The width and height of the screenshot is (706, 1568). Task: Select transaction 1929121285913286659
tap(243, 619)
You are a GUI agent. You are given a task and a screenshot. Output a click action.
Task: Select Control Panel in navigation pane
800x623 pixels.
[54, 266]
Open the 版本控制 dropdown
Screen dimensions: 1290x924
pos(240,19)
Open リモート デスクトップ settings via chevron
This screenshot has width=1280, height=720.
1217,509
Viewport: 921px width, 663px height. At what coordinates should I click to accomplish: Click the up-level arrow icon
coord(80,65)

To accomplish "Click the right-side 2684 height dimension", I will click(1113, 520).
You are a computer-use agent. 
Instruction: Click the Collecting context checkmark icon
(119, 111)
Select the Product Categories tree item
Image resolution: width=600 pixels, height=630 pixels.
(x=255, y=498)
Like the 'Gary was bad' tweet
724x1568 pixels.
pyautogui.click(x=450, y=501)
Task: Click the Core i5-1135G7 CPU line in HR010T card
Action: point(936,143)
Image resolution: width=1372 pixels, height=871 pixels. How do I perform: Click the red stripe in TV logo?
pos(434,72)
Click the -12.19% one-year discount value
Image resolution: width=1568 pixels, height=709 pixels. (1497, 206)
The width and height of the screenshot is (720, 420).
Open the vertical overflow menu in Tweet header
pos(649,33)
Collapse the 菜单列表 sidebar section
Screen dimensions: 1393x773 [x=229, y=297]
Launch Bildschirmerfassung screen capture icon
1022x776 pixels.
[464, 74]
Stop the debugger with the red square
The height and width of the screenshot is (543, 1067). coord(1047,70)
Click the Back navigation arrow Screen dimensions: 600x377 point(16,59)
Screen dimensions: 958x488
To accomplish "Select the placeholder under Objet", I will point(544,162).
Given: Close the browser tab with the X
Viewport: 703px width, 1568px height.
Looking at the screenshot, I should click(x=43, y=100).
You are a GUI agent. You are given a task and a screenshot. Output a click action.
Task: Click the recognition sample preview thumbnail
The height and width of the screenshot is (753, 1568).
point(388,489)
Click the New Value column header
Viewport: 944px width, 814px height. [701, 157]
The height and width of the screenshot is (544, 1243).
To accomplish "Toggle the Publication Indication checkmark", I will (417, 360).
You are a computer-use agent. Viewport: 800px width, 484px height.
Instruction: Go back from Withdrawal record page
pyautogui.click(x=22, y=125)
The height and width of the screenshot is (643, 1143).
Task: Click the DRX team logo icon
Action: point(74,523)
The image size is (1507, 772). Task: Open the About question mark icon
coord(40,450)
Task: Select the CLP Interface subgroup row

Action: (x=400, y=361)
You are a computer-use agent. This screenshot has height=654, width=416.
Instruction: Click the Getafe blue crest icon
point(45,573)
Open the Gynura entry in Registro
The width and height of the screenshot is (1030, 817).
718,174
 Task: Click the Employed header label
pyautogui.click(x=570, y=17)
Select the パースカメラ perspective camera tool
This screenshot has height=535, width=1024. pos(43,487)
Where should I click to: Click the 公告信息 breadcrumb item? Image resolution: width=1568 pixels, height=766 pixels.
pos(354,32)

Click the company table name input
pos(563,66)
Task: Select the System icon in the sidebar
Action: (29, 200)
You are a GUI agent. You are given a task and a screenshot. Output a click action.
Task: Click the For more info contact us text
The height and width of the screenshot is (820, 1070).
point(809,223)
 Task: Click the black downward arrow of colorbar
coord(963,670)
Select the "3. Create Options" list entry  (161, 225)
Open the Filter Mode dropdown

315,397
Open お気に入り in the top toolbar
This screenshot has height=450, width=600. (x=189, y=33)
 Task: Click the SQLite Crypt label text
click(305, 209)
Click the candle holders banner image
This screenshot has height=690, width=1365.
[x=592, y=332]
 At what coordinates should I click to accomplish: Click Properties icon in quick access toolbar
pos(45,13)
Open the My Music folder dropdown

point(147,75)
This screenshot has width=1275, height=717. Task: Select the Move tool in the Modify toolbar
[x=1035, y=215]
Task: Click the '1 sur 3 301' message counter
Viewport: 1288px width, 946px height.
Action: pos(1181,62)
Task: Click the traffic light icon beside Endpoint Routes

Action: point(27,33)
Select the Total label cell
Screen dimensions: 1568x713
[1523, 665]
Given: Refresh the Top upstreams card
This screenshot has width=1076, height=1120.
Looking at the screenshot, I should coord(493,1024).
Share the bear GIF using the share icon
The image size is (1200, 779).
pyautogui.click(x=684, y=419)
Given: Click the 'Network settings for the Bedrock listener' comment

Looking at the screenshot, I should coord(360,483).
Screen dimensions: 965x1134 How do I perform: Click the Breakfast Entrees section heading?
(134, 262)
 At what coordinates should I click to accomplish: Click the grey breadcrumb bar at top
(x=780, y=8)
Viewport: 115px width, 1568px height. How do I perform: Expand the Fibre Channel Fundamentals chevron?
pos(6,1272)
----
▶ Prompt: What is asked for is an exact copy of the lines above from the one containing "This screenshot has height=690, width=1365." through the one containing "Task: Click the '1 sur 3 301' message counter", and only those.

▶ Written response:
This screenshot has height=690, width=1365.
[x=592, y=332]
 At what coordinates should I click to accomplish: Click Properties icon in quick access toolbar
pos(45,13)
Open the My Music folder dropdown

point(147,75)
This screenshot has width=1275, height=717. Task: Select the Move tool in the Modify toolbar
[x=1035, y=215]
Task: Click the '1 sur 3 301' message counter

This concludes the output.